Eleonore Heerwart (24 February 1835 – 19 December 1911) was a German kindergarten teacher, educator and writer.

==Biography==
Eleonore Heerwart was born on 24 February 1835 in Eisenach, Germany. Her family moved to Mechterstädt after the early death of her father. She studied at the secondary school for girls in Mechterstädt. In 1852, following the death of her mother, she moved to Keilhau, located in the Thuringia region, where she took training as a kindergarten teacher from Friedrich Fröbel, Louise Fröbel and Wilhelm Middendorf.

After completing the training, she worked as a private tutor for few years. She later moved to Manchester in 1861, and started kindergarten teacher training.

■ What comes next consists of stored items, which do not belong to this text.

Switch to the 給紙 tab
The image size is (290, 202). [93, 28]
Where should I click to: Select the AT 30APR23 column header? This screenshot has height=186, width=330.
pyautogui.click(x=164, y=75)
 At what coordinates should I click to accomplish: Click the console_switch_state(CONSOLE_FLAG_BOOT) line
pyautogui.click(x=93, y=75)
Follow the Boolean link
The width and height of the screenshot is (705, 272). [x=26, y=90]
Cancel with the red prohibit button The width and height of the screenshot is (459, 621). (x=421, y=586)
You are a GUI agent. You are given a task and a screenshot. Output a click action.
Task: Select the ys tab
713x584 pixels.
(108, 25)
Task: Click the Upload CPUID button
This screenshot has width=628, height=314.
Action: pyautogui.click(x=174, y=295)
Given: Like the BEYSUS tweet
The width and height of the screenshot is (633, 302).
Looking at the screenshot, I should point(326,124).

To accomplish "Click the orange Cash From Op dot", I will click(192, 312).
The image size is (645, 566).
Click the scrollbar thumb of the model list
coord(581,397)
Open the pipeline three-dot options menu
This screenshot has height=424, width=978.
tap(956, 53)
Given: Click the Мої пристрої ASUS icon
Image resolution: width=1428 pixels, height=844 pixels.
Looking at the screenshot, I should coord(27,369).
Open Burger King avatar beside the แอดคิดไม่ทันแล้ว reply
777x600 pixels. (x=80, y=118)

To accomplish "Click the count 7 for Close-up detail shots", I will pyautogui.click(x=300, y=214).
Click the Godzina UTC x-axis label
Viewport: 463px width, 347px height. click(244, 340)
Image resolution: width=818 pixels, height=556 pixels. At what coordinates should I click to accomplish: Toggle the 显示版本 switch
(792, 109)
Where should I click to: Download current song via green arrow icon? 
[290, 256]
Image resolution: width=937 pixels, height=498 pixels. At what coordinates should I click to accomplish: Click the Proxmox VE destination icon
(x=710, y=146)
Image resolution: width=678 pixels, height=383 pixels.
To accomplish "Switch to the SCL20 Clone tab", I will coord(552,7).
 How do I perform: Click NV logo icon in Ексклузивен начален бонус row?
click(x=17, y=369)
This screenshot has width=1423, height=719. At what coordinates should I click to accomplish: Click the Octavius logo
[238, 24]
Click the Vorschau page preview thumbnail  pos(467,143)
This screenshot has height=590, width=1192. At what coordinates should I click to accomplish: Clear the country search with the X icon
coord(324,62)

She subsequently initiated similar activities in Dublin and London. She spent nearly two decades, and played important role in advancing kindergarten system in these places. Importantly she was the first to introduce kindergarten activities in Ireland.
In London she was associated with the British and Foreign School Society, where she opened kindergarten training department.

In 1883 she returned to Germany. She published number of essays and monographs to advance the idea of kindergarten and Fröbelian pedagogy.She founded Froebel Museum at Eisenach. She also enlisted American support to advance kindergarten system in Germany through different projects.

She was the president of International Kindergarten Union.

She died in Eisenach on 19 December 1911.